Matematisk modell för optimal kontroll av läkemedel i ett tumör-immunsystem

Abstract

In this thesis, we consider a mathematical model, in the form of a system of ordinary differential equations (ODEs), which describes the dynamics of a tumor-immune system with chemotherapeutic as well as immunotherapeutic drugs. We develop an optimization method for the solution of a parameter identification problem (PIP) for the system of ODEs, in order to minimize the number of tumor cells as well as the chemotherapeutic and immunotherapeutic drug administration. We formulate the minimization problem for the Tikhonov regularization functional and for an objective functional, which was considered by biomedical researchers in previous publications. To minimize both functionals we use the Lagrangian approach and formulate the optimization algorithm, which involves solution of the adjoint and forward problems. The adjoint and forward problems are solved by using Newtons method, whose accuracy is implemented and tested.
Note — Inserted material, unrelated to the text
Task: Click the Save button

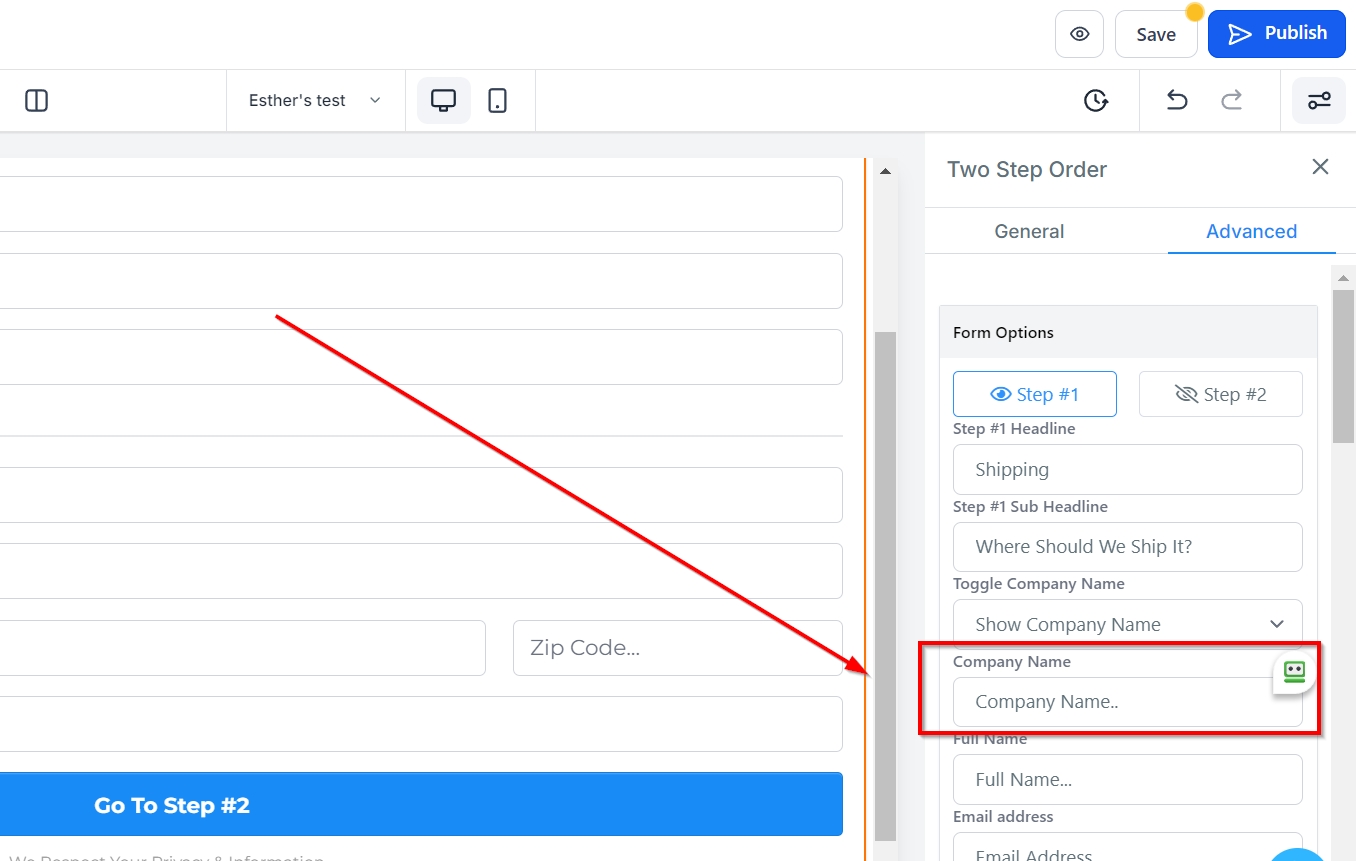Action: [1155, 35]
The methods for the solution of the problem are also formulated, verified and numerically tested in Matlab. The results give rise to a discussion that verify the accuracy of Newtons method and present it as useful for future work. Additionaly, the results show a need to improve the mathematical model in future work since is shown to be deficient. Furthermore, differences and similarities between the two functionals are discussed to determine which functional is preferable to use in future studies. Finally, epidemiological findings are anaylzed based on our analytical conclusions.